A complicare ulteriormente il quadro sono intervenuti anche gli episodi di violenza avvenuti a fine luglio nell'area dei cantieri della Val di Susa. TELT ha stimato in circa un milione di euro i danni provocati al solo cantiere di Chiomonte, mentre è stato prospettato un possibile impatto sul programma dei lavori nell'ordine di alcune settimane.

Il problema dei tempi, dunque, esiste e non va nascosto. Ma va letto insieme a un altro dato: gli appalti principali delle opere civili sono stati assegnati e l'infrastruttura è ormai entrata nella fase della costruzione su larga scala.

Un'opera europea sotto le Alpi

La Torino-Lione rimane una delle più grandi opere ferroviarie attualmente in costruzione in Europa.

La sua importanza non riguarda soltanto il collegamento tra le due città che le danno il nome. Il progetto fa parte del Corridoio Mediterraneo europeo, l'asse ferroviario destinato a collegare la Penisola Iberica con Francia, Italia e quindi con l'Europa centro-orientale.

Il principio alla base del tunnel di base è relativamente semplice: attraversare le Alpi a una quota molto inferiore rispetto alla linea storica del Frejus, riducendo pendenze e vincoli operativi soprattutto per i treni merci.

È la stessa filosofia adottata in altri grandi tunnel ferroviari alpini europei.

Dietro i numeri ci sono persone e tecnologia

Le immagini delle enormi teste delle TBM o dei dumper carichi di roccia raccontano soltanto una parte della Torino-Lione.

Dietro ogni metro scavato esiste una complessa organizzazione fatta di geologi, minatori, ingegneri, meccanici, elettricisti, tecnici della sicurezza, autisti, addetti alla logistica e imprese specializzate.

Ed è forse questo l'aspetto che emerge maggiormente osservando oggi i cantieri: dopo decenni nei quali la Torino-Lione è stata soprattutto materia di dibattito politico, manifestazioni e scontri ideologici, l'opera è entrata concretamente dentro la montagna.

Le difficoltà tecniche restano, così come il confronto sui costi, sui tempi e sulle ricadute dell'infrastruttura.
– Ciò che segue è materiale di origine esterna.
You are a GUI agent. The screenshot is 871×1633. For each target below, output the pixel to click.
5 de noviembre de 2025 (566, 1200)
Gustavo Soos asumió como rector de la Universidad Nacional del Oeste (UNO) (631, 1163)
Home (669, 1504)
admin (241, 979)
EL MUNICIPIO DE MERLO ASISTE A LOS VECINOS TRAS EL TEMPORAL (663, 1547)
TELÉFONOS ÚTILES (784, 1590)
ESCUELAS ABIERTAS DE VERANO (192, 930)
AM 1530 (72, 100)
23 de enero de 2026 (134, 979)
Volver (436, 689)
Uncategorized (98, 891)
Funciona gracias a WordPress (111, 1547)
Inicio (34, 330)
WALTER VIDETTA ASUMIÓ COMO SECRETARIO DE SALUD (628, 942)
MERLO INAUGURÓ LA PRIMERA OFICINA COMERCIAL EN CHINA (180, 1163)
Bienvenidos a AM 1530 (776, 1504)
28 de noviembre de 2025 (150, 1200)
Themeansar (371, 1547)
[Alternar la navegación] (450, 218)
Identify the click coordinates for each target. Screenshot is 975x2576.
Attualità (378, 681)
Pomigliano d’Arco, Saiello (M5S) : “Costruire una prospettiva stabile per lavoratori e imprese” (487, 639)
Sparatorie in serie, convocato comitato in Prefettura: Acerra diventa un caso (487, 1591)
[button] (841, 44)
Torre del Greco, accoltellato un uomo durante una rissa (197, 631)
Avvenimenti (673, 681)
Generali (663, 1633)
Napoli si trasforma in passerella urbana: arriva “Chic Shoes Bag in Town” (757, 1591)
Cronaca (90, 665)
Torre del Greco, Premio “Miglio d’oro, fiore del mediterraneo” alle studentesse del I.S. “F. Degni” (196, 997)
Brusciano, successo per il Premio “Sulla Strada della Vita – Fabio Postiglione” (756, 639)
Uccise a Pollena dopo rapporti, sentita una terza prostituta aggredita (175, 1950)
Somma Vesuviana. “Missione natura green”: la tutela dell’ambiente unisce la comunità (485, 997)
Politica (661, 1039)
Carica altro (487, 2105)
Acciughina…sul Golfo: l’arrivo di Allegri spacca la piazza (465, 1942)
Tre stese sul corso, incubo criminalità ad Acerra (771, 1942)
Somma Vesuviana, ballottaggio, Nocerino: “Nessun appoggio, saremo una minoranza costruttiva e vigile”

Ma il dato materiale è ormai difficilmente ignorabile: decine di chilometri di opere sotterranee sono stati realizzati, nuove frese vengono assemblate e altri fronti si preparano ad avanzare.

La sfida dei prossimi anni sarà trasformare questa enorme mobilitazione di uomini, macchine e risorse in un'infrastruttura completata nei tempi previsti, capace di inserirsi realmente nel sistema ferroviario europeo e di trasferire una quota crescente del traffico transalpino dalla strada alla rotaia.